• _EXERCISE_
Copy out every line of the data below word for word, with nothing changed.

────────────────────

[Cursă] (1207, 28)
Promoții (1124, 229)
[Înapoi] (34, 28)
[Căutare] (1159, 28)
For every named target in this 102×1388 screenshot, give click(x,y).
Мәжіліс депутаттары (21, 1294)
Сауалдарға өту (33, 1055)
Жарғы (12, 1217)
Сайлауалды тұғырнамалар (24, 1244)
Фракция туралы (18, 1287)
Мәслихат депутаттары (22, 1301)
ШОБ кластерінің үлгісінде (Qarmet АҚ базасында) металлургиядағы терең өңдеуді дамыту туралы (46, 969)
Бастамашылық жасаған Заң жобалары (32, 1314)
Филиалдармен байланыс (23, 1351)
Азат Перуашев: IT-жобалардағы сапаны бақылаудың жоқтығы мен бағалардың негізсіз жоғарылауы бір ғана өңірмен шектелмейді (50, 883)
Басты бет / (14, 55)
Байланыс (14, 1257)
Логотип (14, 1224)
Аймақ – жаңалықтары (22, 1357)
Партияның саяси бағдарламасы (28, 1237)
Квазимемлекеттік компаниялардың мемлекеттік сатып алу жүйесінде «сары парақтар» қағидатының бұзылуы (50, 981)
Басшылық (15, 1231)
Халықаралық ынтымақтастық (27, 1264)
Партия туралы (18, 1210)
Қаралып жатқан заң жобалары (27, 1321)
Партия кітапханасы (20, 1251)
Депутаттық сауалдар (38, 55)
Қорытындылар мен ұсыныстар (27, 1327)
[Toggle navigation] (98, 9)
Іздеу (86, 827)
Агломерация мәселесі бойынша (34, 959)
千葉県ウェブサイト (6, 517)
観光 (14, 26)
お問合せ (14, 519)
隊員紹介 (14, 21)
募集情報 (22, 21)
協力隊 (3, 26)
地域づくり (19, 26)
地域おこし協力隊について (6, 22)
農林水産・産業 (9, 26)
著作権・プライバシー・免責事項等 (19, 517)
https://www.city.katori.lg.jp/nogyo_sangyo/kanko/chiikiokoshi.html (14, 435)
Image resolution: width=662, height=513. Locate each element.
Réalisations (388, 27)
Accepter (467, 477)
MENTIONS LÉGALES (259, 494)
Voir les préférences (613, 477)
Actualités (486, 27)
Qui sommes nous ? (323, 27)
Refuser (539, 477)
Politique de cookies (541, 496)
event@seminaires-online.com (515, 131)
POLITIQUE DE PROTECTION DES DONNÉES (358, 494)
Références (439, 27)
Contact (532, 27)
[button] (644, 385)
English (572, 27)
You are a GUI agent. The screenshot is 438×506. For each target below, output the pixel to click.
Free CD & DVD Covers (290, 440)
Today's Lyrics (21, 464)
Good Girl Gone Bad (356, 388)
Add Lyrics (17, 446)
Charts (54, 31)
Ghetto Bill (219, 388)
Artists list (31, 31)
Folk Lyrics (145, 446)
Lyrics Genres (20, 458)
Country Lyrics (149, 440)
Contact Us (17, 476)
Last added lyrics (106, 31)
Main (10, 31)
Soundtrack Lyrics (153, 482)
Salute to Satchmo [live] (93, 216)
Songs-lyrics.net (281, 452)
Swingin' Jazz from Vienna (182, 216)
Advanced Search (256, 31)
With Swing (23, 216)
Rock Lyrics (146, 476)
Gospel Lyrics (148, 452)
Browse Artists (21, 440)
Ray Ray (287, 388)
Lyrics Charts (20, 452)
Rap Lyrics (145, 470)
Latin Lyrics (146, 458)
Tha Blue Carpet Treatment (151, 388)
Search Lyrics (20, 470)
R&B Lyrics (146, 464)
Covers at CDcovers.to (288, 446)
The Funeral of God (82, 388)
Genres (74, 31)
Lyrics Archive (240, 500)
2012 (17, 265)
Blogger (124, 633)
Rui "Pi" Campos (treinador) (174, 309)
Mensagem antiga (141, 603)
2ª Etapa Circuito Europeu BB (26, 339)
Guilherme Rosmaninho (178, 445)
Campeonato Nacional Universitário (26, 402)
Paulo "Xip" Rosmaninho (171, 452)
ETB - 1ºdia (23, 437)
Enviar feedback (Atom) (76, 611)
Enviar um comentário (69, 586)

────────────────────

• _SOLUTION FOR THIS EXERCISE_
[Cursă] (1207, 28)
Promoții (1124, 229)
[Înapoi] (34, 28)
[Căutare] (1159, 28)
For every named target in this 102×1388 screenshot, give click(x,y).
Мәжіліс депутаттары (21, 1294)
Сауалдарға өту (33, 1055)
Жарғы (12, 1217)
Сайлауалды тұғырнамалар (24, 1244)
Фракция туралы (18, 1287)
Мәслихат депутаттары (22, 1301)
ШОБ кластерінің үлгісінде (Qarmet АҚ базасында) металлургиядағы терең өңдеуді дамыту туралы (46, 969)
Бастамашылық жасаған Заң жобалары (32, 1314)
Филиалдармен байланыс (23, 1351)
Азат Перуашев: IT-жобалардағы сапаны бақылаудың жоқтығы мен бағалардың негізсіз жоғарылауы бір ғана өңірмен шектелмейді (50, 883)
Басты бет / (14, 55)
Байланыс (14, 1257)
Логотип (14, 1224)
Аймақ – жаңалықтары (22, 1357)
Партияның саяси бағдарламасы (28, 1237)
Квазимемлекеттік компаниялардың мемлекеттік сатып алу жүйесінде «сары парақтар» қағидатының бұзылуы (50, 981)
Басшылық (15, 1231)
Халықаралық ынтымақтастық (27, 1264)
Партия туралы (18, 1210)
Қаралып жатқан заң жобалары (27, 1321)
Партия кітапханасы (20, 1251)
Депутаттық сауалдар (38, 55)
Қорытындылар мен ұсыныстар (27, 1327)
[Toggle navigation] (98, 9)
Іздеу (86, 827)
Агломерация мәселесі бойынша (34, 959)
千葉県ウェブサイト (6, 517)
観光 (14, 26)
お問合せ (14, 519)
隊員紹介 (14, 21)
募集情報 (22, 21)
協力隊 (3, 26)
地域づくり (19, 26)
地域おこし協力隊について (6, 22)
農林水産・産業 (9, 26)
著作権・プライバシー・免責事項等 (19, 517)
https://www.city.katori.lg.jp/nogyo_sangyo/kanko/chiikiokoshi.html (14, 435)
Image resolution: width=662, height=513. Locate each element.
Réalisations (388, 27)
Accepter (467, 477)
MENTIONS LÉGALES (259, 494)
Voir les préférences (613, 477)
Actualités (486, 27)
Qui sommes nous ? (323, 27)
Refuser (539, 477)
Politique de cookies (541, 496)
event@seminaires-online.com (515, 131)
POLITIQUE DE PROTECTION DES DONNÉES (358, 494)
Références (439, 27)
Contact (532, 27)
[button] (644, 385)
English (572, 27)
You are a GUI agent. The screenshot is 438×506. For each target below, output the pixel to click.
Free CD & DVD Covers (290, 440)
Today's Lyrics (21, 464)
Good Girl Gone Bad (356, 388)
Add Lyrics (17, 446)
Charts (54, 31)
Ghetto Bill (219, 388)
Artists list (31, 31)
Folk Lyrics (145, 446)
Lyrics Genres (20, 458)
Country Lyrics (149, 440)
Contact Us (17, 476)
Last added lyrics (106, 31)
Main (10, 31)
Soundtrack Lyrics (153, 482)
Salute to Satchmo [live] (93, 216)
Songs-lyrics.net (281, 452)
Swingin' Jazz from Vienna (182, 216)
Advanced Search (256, 31)
With Swing (23, 216)
Rock Lyrics (146, 476)
Gospel Lyrics (148, 452)
Browse Artists (21, 440)
Ray Ray (287, 388)
Lyrics Charts (20, 452)
Rap Lyrics (145, 470)
Latin Lyrics (146, 458)
Tha Blue Carpet Treatment (151, 388)
Search Lyrics (20, 470)
R&B Lyrics (146, 464)
Covers at CDcovers.to (288, 446)
The Funeral of God (82, 388)
Genres (74, 31)
Lyrics Archive (240, 500)
2012 (17, 265)
Blogger (124, 633)
Rui "Pi" Campos (treinador) (174, 309)
Mensagem antiga (141, 603)
2ª Etapa Circuito Europeu BB (26, 339)
Guilherme Rosmaninho (178, 445)
Campeonato Nacional Universitário (26, 402)
Paulo "Xip" Rosmaninho (171, 452)
ETB - 1ºdia (23, 437)
Enviar feedback (Atom) (76, 611)
Enviar um comentário (69, 586)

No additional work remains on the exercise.